In my express
app I've set static files to be served from the /public
directory with this line:
app.use(express.static(__dirname + '/public'));
Now I need to add a middleware for authentication before serving the static content and if the user is not authenticated to be redirected to a route for authentication (e.g., /login
).
I'm not really sure how I have to do it. Any ideas?
Since you didn't specify it, I'm going to assume that you already have some kind of authentication system.
In Express, the order of the middlewares in the code matters: if you want to have middleware 1 executed before middleware 2, you should place them accordingly in your code. Since express.static
is a middleware, if you want authentication before serving your static files you can simply write your authentication middleware before the call to express.static
app.use(function (req, res, next) {
if (!userAuthenticated(req)) {
return res.redirect('/login');
}
next();
});
app.use(express.static(__dirname + '/public'));
I am assuming you have a userAuthenticated
function which is for instance checking if the HTTP requests contains a valid access-token.

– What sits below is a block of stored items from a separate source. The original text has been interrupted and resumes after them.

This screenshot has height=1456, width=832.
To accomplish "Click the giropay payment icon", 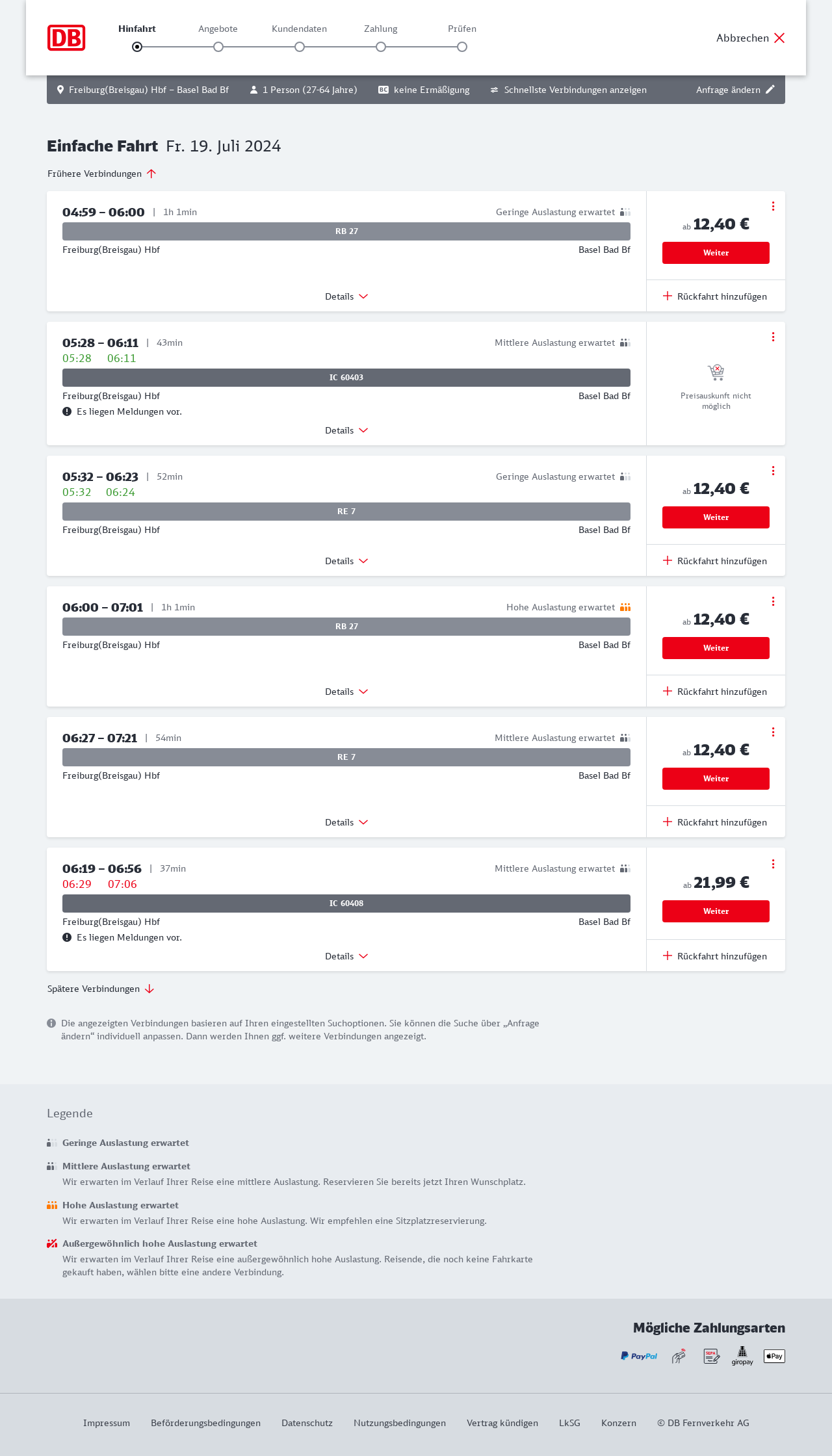I will coord(742,1356).
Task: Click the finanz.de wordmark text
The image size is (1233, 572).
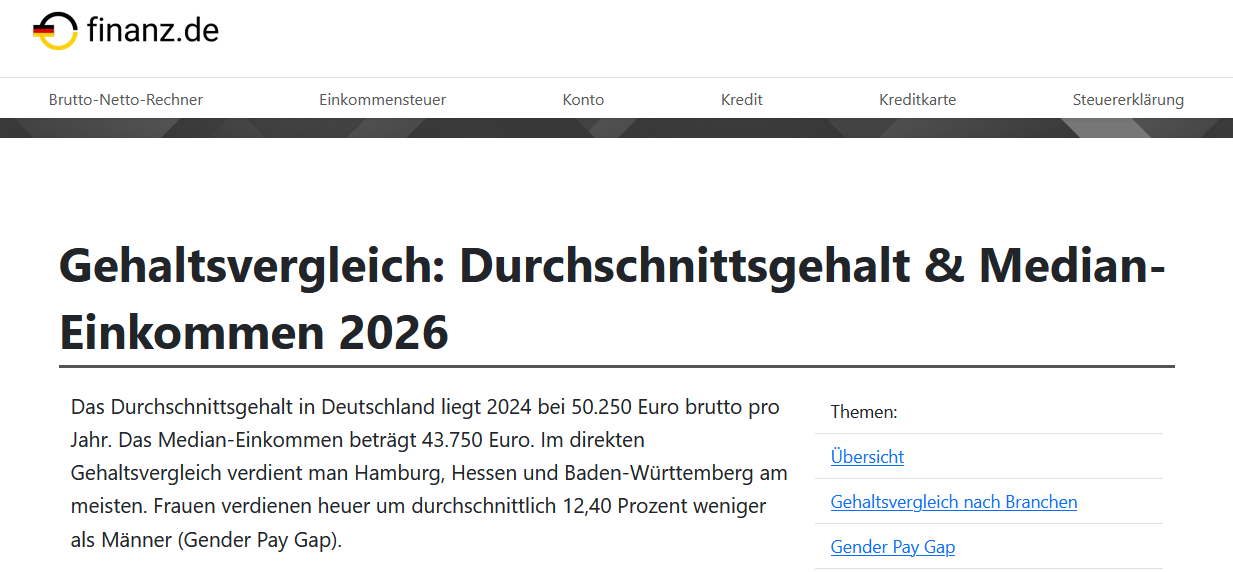Action: pyautogui.click(x=152, y=31)
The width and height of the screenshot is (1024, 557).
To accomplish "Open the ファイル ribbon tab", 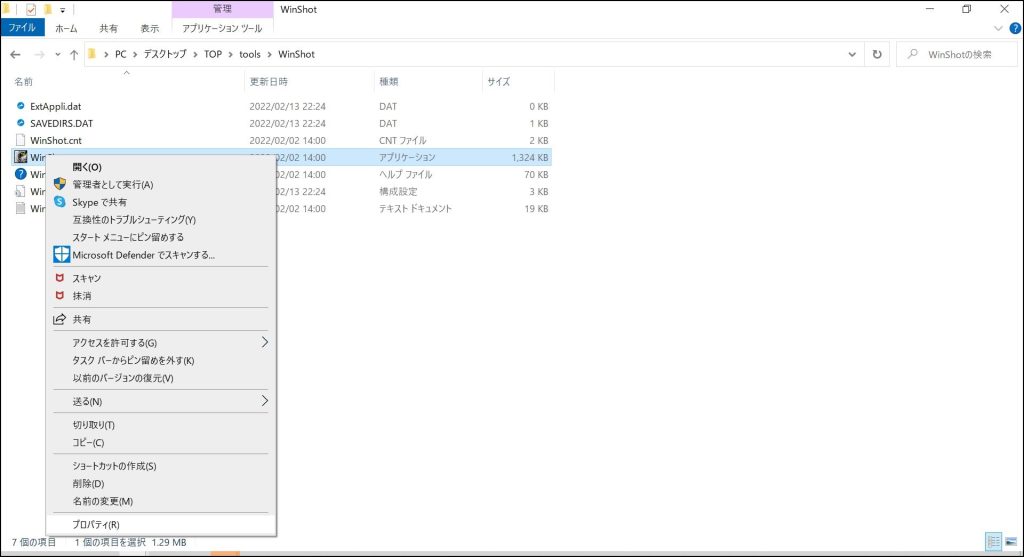I will (x=21, y=29).
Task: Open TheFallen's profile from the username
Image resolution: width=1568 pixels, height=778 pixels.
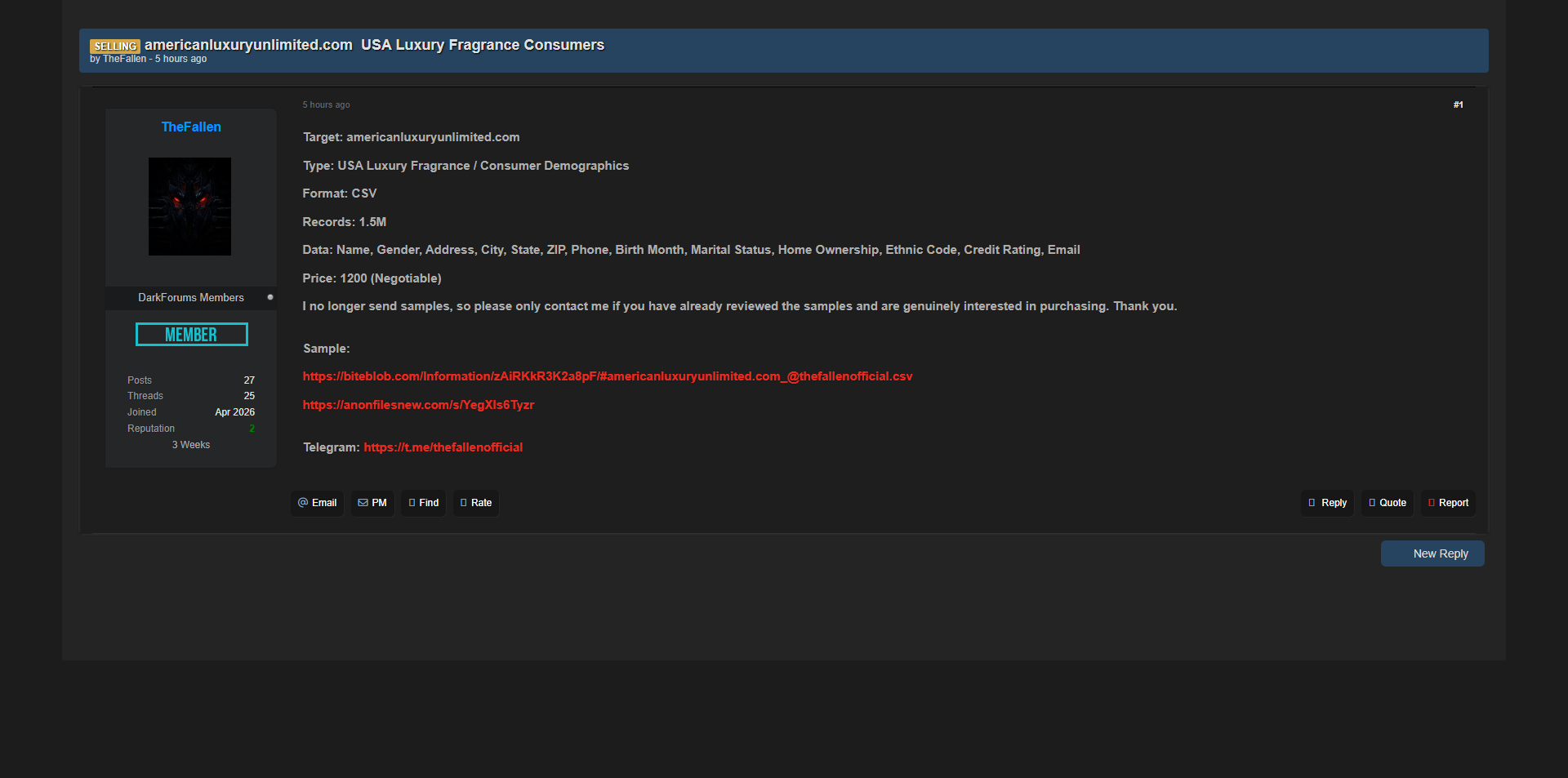Action: tap(191, 127)
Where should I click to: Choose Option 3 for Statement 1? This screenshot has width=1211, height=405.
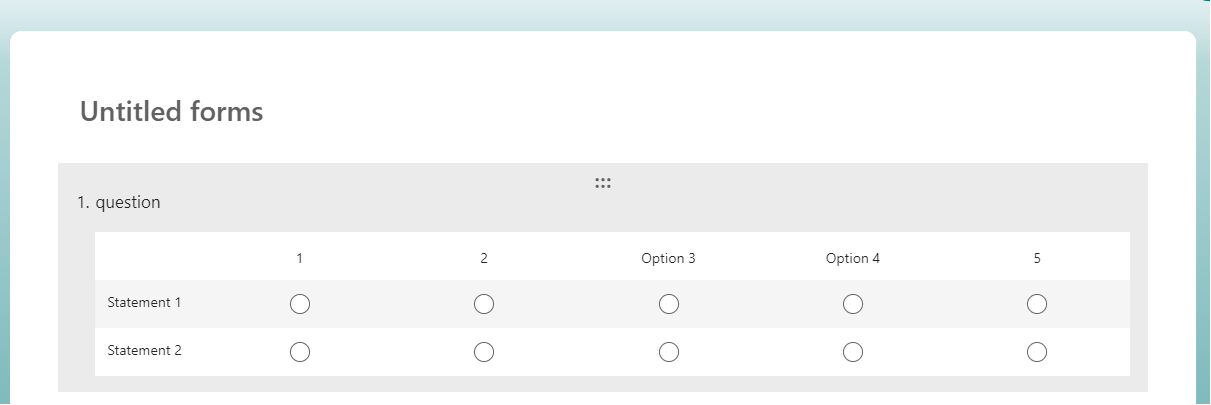[669, 304]
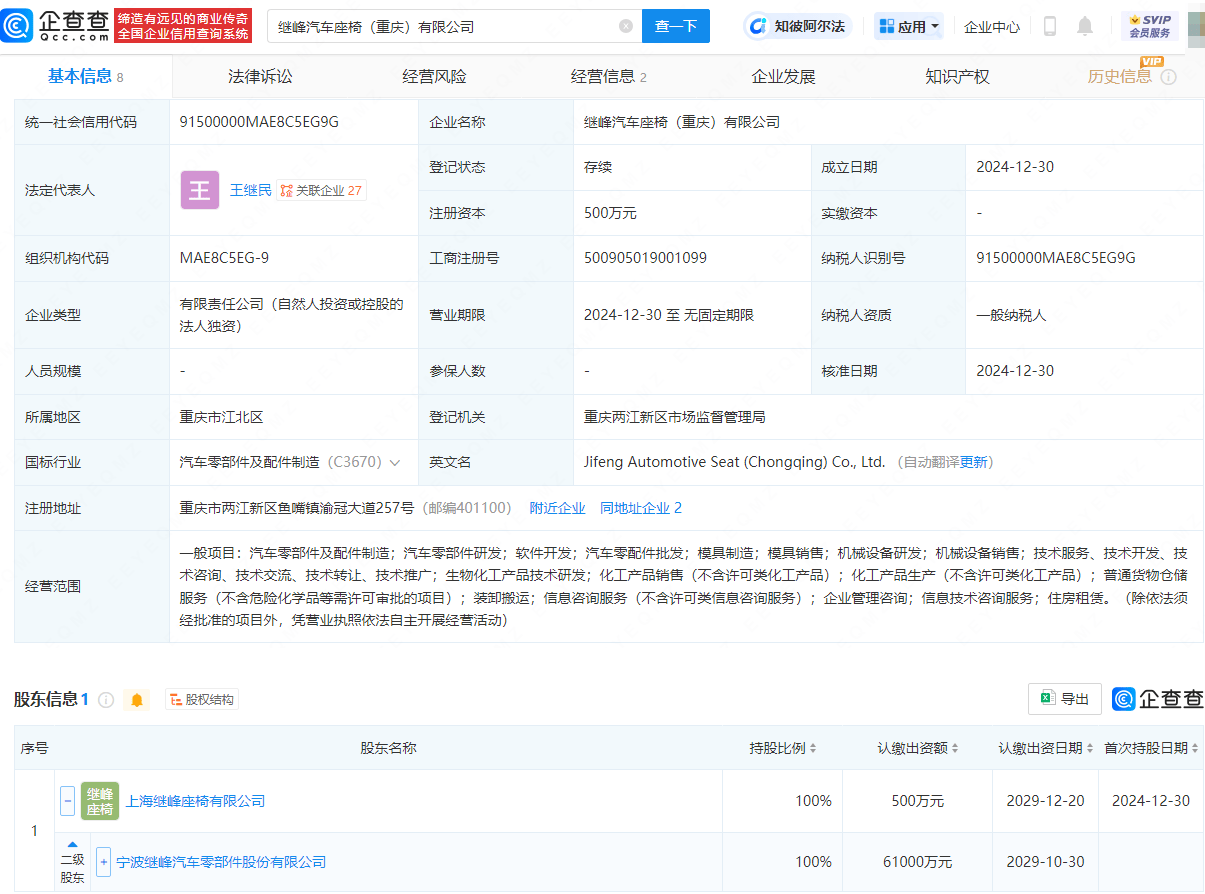Clear the search box with the X icon

[x=626, y=27]
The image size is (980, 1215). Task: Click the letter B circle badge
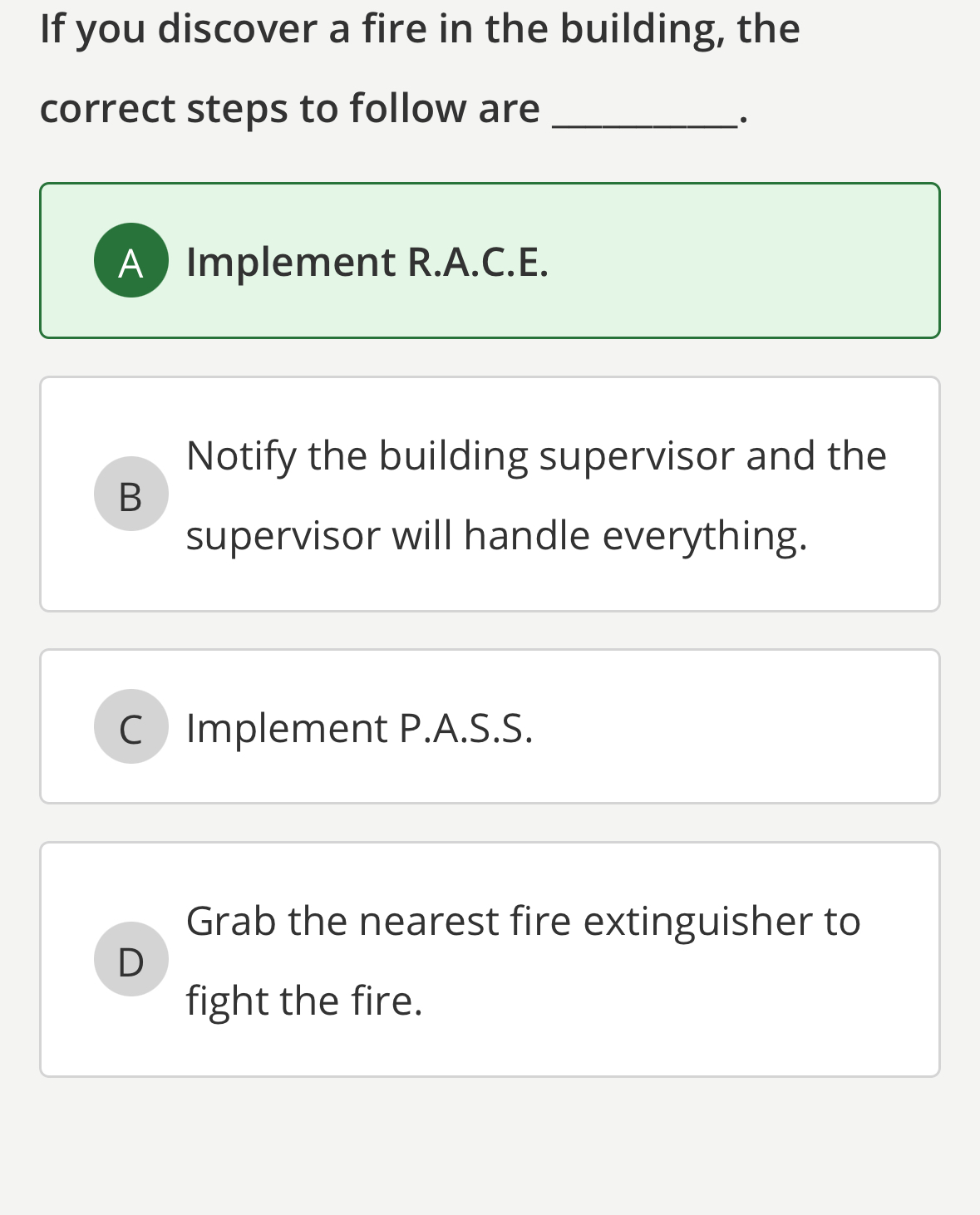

Read more about middlewares.
Check out Passport.
Passport has many authentication strategies.
Here's an example with basic HTTP authentication:
var express = require('express');
var passport = require('passport');
var BasicStrategy = require('passport-http').BasicStrategy;
var db = require('./db');
// Configure the Basic strategy for use by Passport.
//
// The Basic strategy requires a `verify` function which receives the
// credentials (`username` and `password`) contained in the request. The
// function must verify that the password is correct and then invoke `cb` with
// a user object, which will be set at `req.user` in route handlers after
// authentication.
passport.use(new BasicStrategy(
function(username, password, cb) {
db.users.findByUsername(username, function(err, user) {
if (err) { return cb(err); }
if (!user) { return cb(null, false); }
if (user.password != password) { return cb(null, false); }
return cb(null, user);
});
}));
// Create a new Express application.
var app = express();
var authenticate = passport.authenticate('basic', {
session: false,
failureRedirect: '/login'
});
app.use(authenticate, express.static(__dirname + '/public'));
Depends on what kind of authentication you are looking for, but if you just want some login-feature, this is what you need: http://passportjs.org/
It has support for local login strategies, as well as a whole bunch of 3rd party strategies like facebook, twitter, etc.
If you need something else, simpler or self-made, just write a middleware to use before you declare the static endpoint, and call next() if everything checks out, and res.redirect if user needs to retry.